A Story On The Way
Coming down Highway 89A from Flagstaff to Sedona is an 8 mile stretch of construction, aka gravel.
A rogue piece bounces off the windshield of the Fiat, leaving a chip. My wife grabs her phone in case the paramedics need to be summoned with a defibrillator.
The next day the temperature tops 34 degrees Celsius. The chip begins to swell and my imagination generates a Harry Potter lightning bolt shaped scar across the forehead of the car.
TripAdvisor produces the name of a local repair shop.
Leaning over the desk sits a slight, middle-aged man wearing an oil stained, black Pennzoil cap. As he comes out to inspect the damage he walks hunched, with a painful slowness. I wonder if the pace indicates a bad night or is a form of passive resistance from being unfortunate enough to draw the early Saturday morning shift.
I move the car inside, out of the sun. He sets about the work.
The chip is dead centre in the bottom of the windscreen. The first step requires positioning a Dremel drill over the chip, a long but not unmanageable stretch. He can not do it. He retreats to retrieve a small step platform he has rigged up. He explains that he has a bad back.
The first operation dealt with the herniated disk; the second replaced the disk with a substitute pad and installed some steel rods. He waits for the third.
“How do you manage?” I say.
He responds simply, “I do whatever I need to do to keep my job.”
“We try and be a one stop shop,” he says, “oil changes, alternators, starters, tune-ups, glass, whatever.”
Long ago I had a rudimentary knowledge of the working conditions of a car mechanic, the squirrelling around under a car on a creeper, the awkward bends and twists trying to access rusty bolts or connections hidden away. Even a simple oil change from down in the pit could mean hands up over the shoulders wrestling with a stubborn filter.
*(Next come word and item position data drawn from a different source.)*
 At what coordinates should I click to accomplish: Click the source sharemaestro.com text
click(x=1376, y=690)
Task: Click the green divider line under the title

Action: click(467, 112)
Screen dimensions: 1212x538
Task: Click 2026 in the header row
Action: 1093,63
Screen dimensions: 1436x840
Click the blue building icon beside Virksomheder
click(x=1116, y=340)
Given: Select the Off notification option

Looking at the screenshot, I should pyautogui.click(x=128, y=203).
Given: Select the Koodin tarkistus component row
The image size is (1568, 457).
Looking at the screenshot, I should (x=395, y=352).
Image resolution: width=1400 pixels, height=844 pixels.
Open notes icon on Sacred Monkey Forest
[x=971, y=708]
I could imagine the discomfort. “Everyday an adventure in pain,” he chuckles.
He has a team - a surgeon, pain management specialist, GP. But he is considering some kind of partial, state-supported disability pension after the next operation. “Not much, but something,” he says simply. Even in the sun-filled Sedona canyons his future does not look bright. His hands shake with the effort of pouring himself into the cockpit of the Fiat.
The small garage in which he works is now on its fourth proprietor. A few years ago he hired and trained a new recruit who eventually became the latest owner.
The Sedona region has been his home since he was five years old. Raised in Clarkdale, a few miles to the south, he can remember when the road between Clarkdale, Sedona and Flagstaff was dirt. For 32 years he has watched the transformation of the region into the “New Age Capital of the World.”
“But none of that money rubbed off on me,” he says with a wink.
As the sun bakes the acrylic infusion into the windshield, we shake hands. I wish him the best.
“Thanks for listening,” he says “and you have yourself a good day.”